In the very next chapter of 2 Samuel, the prophet Nathan confronts David’s egregious sin. He does this by telling him a story. A poor man in a city had a beloved pet: one small lamb that he and his family cherished. A rich man, in the same city, had numerous sheep and cattle and desired to feed a traveler that was staying with him but did not want to use one of his own animals to do so. Instead, “he took the poor man’s lamb” and used it to feed his guest (12:1–4).
Hearing of this, “David was infuriated with the man” and told Nathan that this man deserves to die for what he had done, for having “no pity” (12:5–6).
Immediately, Nathan calls out David’s gross hypocrisy: “You are the man!” (12:7). He proceeds to remind David how God had made him king, saved him from Saul, gave him favor with the people, and would have given him even more. But instead of trusting God and inquiring of him, David did what was evil and would face severe consequences as a result (12:7–12).
In response to Nathan’s rebuke, David confesses, “I have sinned against the Lord” (12:13).
David’s pride, selfishness, and abuse of his power led him to lust, covet, steal, lie, and eventually murder. David was so blinded by his power and position, he could not see that the very things he hated, he had become. What he would condemn in someone else, he himself embodied. His anger burned toward injustice over a stolen lamb, yet he had no sense of justice when it came to the grave offenses he committed against his fellow human beings.
Three Things David’s Failure Teaches
1. First, from David’s failure, we learn that leaders are at their best when they are doing what they’re called to do: serve and protect others. David was hanging back at the palace while his men were in battle. If he had been fighting alongside his people as he should have been doing, this situation never would have arisen. This demonstrates how when we avoid serving and protecting, the floodgates are open for sin and temptation. David’s selfishness led to laziness, which opened the door for greater temptation. David chose to serve himself instead of others and fell into serious sin as a result.

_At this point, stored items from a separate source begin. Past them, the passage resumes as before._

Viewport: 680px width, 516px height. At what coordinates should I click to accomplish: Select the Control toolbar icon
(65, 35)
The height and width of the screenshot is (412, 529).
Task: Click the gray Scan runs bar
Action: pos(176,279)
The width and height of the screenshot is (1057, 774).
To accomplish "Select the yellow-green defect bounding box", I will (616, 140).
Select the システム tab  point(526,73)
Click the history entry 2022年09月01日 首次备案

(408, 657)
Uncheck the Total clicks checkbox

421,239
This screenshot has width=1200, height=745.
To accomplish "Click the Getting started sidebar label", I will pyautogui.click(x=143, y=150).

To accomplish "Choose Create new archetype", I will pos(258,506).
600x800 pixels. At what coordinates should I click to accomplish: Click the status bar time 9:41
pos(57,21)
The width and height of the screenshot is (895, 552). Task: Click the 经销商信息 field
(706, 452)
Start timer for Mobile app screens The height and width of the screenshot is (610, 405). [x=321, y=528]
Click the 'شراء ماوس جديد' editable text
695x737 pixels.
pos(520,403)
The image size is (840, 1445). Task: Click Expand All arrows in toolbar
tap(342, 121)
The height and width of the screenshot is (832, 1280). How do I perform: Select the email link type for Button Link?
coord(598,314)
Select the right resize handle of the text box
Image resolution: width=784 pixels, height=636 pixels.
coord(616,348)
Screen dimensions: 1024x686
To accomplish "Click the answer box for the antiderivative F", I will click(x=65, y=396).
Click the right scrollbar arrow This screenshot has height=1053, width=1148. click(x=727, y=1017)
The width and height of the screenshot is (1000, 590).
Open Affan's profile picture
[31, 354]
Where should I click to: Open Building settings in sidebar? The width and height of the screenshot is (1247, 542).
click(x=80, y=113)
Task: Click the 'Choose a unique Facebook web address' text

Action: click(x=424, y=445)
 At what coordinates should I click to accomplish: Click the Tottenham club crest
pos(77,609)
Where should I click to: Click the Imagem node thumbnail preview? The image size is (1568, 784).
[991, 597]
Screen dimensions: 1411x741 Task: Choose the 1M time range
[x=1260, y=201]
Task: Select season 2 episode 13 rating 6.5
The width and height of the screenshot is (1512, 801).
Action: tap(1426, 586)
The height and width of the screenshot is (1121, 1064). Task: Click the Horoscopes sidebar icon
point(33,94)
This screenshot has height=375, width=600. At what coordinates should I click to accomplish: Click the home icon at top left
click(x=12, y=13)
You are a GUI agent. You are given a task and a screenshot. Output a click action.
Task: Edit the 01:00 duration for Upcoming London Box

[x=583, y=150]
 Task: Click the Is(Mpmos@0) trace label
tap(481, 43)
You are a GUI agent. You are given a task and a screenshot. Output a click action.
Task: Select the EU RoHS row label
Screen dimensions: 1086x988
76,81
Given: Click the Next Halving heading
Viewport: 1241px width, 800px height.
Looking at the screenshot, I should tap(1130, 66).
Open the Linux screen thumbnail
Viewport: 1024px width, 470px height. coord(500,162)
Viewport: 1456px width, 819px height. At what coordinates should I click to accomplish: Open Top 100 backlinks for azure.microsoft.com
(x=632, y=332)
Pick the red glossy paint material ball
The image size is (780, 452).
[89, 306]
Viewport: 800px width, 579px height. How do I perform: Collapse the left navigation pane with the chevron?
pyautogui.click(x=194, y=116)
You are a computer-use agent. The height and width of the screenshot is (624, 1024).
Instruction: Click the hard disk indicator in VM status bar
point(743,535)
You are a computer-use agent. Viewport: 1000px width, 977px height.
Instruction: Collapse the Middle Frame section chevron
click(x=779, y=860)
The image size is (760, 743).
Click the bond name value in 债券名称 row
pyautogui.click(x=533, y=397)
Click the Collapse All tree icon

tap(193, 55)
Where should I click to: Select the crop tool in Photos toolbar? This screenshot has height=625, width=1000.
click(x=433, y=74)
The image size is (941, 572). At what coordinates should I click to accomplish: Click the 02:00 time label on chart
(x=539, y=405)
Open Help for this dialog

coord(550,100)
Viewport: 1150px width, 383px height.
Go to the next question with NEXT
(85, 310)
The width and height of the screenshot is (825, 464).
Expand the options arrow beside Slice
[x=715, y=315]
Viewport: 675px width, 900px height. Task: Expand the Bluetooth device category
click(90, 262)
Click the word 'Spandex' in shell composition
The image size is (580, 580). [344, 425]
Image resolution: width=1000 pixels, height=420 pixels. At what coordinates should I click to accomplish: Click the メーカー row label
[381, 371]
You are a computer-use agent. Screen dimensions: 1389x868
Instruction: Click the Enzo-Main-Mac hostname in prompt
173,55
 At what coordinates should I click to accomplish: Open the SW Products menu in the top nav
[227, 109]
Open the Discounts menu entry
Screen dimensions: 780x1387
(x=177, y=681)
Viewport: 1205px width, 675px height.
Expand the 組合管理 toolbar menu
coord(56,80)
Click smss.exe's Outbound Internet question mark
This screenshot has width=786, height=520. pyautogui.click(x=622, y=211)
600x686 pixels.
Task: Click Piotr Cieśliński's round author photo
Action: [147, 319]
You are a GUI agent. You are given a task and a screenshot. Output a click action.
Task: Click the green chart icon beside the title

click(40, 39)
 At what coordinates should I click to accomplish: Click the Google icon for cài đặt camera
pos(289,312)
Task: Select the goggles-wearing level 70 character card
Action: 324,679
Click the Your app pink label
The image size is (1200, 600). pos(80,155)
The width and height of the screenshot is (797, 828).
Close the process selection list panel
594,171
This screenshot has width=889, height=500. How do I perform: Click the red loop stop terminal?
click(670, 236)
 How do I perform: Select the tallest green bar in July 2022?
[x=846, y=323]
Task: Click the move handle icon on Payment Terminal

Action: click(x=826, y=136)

2. Next, we are reminded that leaders are not exempt from God’s law of selfless love. In fact, they should seek to exemplify it while being “above reproach” (1 Timothy 3:2). In this epic failure, at each turn, David chose his own comfort and pleasure over loving those around him. This is a constant temptation for all leaders, including us today. Had David actually loved Bathsheba, knowing that she was the wife of another man who was out fighting for his kingdom, he would have turned away from her and let her be. Instead, he sent his guards to take her from her own home. When David failed to love others, his lack of love went so far that he ended up murdering someone. Leaders who fail to love end up destroying those they lead.
3. Finally, we learn that leaders do not always get away with their sin just because they have power. Most people are familiar with the quote, “Absolute power corrupts absolutely.” Like many leaders throughout history, David seemed to believe that his status and power would save him from the consequences of his actions. However, in God’s kingdom, that is not the case. After each sinful choice, David had a chance to repent, but instead, he doubled down, trying to cover it up. He did not confess his sin until he was directly confronted by Nathan. Though God always forgives and is willing to restore us, hidden sin will often find its way to the light, and we will always face consequences for it in some form or another (see Galatians 6:7). Yet as they were for David, God’s discipline and the consequences of our sin are ultimately signs of God’s love (see Hebrews 12:6), leading us to repentance and teaching us that sin never leads to joy.
If we desire to be the kind of leaders that God will use to do great things for others, and if we desire to leave a legacy of service rather than selfishness, may we learn from David’s failures and apply those lessons to our own lives and ministries!